**What to produce:** List every person the article on Liberal history names.

**Source:**
───

Lessons from Liberal history

Grimond and Steel both knew that the price of power is getting your hands dirty.

By Sholto Byrnes

At a special conference to decide how a new party leader would be elected in June 1976, the acting (and previous) Liberal leader Jo Grimond declared, tongue-in-cheek, that “it would really save a lot of trouble” if he just stayed on. He could not countenance doing so, however, he said. For that would deprive his audience of “this top-hole day in Manchester . . . There is nothing that Liberals love more than a long day of constitutional wrangling.”

Grimond was right that Liberals are much given to the pastime, and frequently in a manner that belies their image as nice but ineffectual. (I vividly remember the bulging faces of those who tried to shout down the former SDP stalwart Celia Goodhart as a “Tory” at the first Lib Dem conference I attended in 1989.) But wrangling, whether of the constitutional or of the ideological variety, is just what the Liberal Democrats need to avoid during this conference; and, in particular, wrangling about the rights and wrongs of allying with the Tories.

───

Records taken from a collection

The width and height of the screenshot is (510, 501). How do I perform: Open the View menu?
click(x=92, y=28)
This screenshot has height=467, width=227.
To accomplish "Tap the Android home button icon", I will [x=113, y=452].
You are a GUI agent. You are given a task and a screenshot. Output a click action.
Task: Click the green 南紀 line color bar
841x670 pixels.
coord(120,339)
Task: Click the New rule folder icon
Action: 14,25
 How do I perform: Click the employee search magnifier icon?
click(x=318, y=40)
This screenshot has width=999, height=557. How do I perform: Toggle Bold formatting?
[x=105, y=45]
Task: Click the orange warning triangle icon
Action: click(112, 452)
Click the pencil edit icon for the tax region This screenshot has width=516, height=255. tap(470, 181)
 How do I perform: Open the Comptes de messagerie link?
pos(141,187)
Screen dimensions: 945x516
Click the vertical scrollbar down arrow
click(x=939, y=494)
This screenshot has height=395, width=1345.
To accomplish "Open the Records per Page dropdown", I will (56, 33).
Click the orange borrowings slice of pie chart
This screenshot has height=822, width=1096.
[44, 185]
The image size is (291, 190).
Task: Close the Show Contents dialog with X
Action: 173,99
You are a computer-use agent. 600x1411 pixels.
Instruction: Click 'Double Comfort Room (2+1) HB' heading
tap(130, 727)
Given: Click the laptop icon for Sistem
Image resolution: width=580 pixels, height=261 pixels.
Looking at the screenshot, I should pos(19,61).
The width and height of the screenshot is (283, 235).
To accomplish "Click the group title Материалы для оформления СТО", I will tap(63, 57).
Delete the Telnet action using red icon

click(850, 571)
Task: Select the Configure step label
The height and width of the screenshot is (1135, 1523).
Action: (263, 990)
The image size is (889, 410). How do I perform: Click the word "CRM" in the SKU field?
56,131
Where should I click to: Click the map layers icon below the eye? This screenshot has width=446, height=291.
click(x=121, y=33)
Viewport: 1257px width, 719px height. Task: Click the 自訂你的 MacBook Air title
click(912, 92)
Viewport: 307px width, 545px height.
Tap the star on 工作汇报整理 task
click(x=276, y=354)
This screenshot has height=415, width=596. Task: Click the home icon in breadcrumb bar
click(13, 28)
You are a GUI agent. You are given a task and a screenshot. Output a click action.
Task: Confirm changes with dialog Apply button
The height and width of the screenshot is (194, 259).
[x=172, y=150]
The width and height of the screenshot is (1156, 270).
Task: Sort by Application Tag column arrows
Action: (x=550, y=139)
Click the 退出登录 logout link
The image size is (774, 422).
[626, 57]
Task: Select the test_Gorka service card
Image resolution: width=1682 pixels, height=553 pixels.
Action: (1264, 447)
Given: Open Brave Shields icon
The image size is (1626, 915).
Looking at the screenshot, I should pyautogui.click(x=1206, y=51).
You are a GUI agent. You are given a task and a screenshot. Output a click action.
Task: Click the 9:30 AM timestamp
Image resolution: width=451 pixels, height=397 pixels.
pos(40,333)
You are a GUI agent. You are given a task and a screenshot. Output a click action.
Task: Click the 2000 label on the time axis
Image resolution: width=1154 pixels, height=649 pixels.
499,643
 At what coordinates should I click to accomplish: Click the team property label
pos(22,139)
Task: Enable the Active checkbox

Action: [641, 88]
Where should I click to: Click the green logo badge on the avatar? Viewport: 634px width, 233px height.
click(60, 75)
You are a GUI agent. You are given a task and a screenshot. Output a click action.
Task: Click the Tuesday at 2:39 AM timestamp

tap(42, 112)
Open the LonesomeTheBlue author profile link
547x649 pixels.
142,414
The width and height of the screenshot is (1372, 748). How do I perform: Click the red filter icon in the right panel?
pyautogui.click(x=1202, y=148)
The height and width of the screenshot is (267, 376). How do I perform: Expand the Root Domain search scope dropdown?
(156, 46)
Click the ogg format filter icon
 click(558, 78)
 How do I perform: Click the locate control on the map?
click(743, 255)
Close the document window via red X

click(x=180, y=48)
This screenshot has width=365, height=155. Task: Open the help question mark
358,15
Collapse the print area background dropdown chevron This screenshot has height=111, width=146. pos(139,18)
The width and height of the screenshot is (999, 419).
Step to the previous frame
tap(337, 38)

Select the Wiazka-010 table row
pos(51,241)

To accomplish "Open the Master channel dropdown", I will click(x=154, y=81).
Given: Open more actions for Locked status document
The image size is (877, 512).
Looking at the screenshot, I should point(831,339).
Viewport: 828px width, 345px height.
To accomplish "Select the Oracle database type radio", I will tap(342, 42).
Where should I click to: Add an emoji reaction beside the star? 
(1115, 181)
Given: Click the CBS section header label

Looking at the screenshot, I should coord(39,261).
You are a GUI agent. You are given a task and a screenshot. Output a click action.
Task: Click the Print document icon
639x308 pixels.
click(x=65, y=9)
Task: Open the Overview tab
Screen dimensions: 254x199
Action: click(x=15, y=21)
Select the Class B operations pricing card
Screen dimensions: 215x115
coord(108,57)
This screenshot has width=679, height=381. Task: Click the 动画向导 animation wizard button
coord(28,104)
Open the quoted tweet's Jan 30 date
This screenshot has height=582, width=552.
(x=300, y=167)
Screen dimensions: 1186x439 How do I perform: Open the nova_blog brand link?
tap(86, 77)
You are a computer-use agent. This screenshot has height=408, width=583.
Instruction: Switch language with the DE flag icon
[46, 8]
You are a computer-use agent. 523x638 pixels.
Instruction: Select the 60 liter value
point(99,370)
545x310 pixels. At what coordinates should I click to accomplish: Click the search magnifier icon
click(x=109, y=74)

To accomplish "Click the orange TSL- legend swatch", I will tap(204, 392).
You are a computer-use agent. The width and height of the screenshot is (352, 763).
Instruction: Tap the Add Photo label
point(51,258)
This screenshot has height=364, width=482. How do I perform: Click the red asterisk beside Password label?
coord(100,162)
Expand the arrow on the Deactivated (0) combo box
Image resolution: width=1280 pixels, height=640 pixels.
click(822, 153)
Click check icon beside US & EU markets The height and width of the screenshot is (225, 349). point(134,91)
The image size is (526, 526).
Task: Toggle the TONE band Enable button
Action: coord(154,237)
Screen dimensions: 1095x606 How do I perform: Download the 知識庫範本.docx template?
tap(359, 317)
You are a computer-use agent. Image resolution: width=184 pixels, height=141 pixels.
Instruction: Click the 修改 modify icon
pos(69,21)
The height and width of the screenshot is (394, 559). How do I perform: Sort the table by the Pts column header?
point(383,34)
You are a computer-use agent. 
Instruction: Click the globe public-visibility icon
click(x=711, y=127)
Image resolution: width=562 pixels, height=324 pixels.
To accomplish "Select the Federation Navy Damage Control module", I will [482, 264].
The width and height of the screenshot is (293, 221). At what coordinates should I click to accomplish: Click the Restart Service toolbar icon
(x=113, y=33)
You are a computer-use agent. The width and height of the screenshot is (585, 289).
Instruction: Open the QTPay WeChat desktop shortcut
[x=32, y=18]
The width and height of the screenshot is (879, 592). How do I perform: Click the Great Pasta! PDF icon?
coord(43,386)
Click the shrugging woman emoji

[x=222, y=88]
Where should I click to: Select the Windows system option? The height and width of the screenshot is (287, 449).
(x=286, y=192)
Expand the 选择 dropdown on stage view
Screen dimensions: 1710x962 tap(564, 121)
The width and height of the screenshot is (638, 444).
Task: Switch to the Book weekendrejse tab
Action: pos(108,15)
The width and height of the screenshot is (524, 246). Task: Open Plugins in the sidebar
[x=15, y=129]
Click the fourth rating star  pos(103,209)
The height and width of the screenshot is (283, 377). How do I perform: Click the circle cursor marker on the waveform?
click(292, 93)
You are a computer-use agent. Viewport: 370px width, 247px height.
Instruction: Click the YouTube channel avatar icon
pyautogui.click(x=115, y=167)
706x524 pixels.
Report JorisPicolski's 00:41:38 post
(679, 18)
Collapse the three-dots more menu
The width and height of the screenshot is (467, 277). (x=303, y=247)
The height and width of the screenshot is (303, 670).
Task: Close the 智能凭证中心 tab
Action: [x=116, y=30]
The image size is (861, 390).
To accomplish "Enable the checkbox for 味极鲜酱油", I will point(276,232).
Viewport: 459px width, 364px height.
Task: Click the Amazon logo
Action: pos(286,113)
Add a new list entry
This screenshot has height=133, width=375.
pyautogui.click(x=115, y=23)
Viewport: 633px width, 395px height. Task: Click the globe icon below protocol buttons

───

**Response:**
Jo Grimond
Steel
Sholto Byrnes
Celia Goodhart